I Know, 2011: I always need to be understood. So I wrote 100 personal things about myself, reading them in front of my friend. I videotaped their responses to all my intimate secret. At the moment, we were all vulnerably synchronized. The video documentation allows viewers to experience the whole-hearted moment, almost as if hearing a friend saying: “I know.”
Nowhere in Taiwan is a selection of photographs made while traveling through my native country of Taiwan in the summer of 2011.

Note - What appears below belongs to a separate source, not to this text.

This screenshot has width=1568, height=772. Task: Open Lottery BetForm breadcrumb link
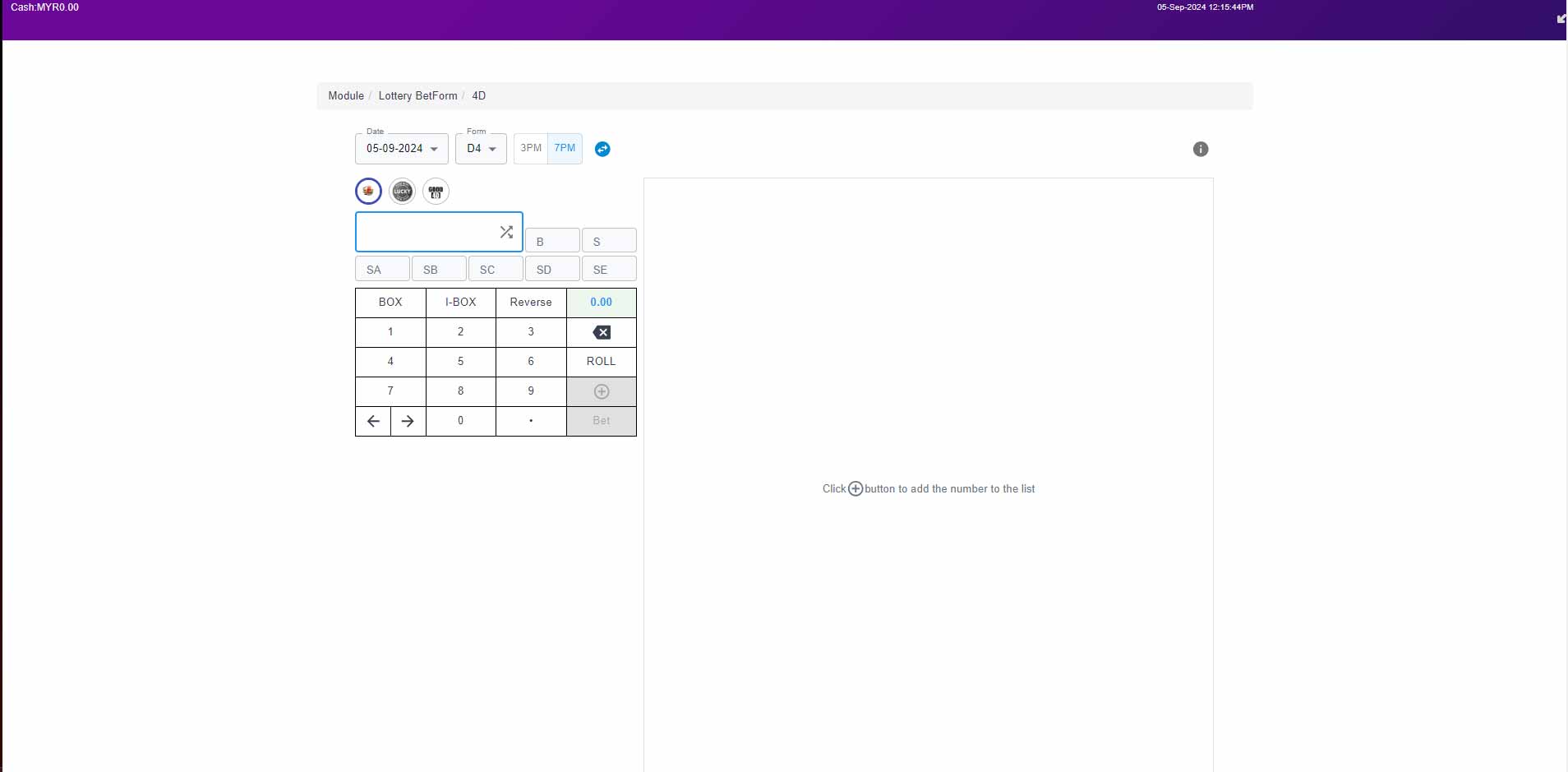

Influenced by the idea of the “road trip” in American photography, exemplified in the work of such photographers as Robert Frank, Stephen Shore, and Joel Sternfield, I set out to find scenes and situations that seem to be “in between,” neither landscape nor cityscape but existing in an ambiguous space I call “nowhere.” Some of these sites are suburban, or partly urbanized, or abandoned and left behind. The aspect of location that interests me most has to do with the traces of human presence and gesture that reside or remain. In search of nowhere, I look for unexpected instances of intimacy, so that there is a sense of “nowhere” being unveiled.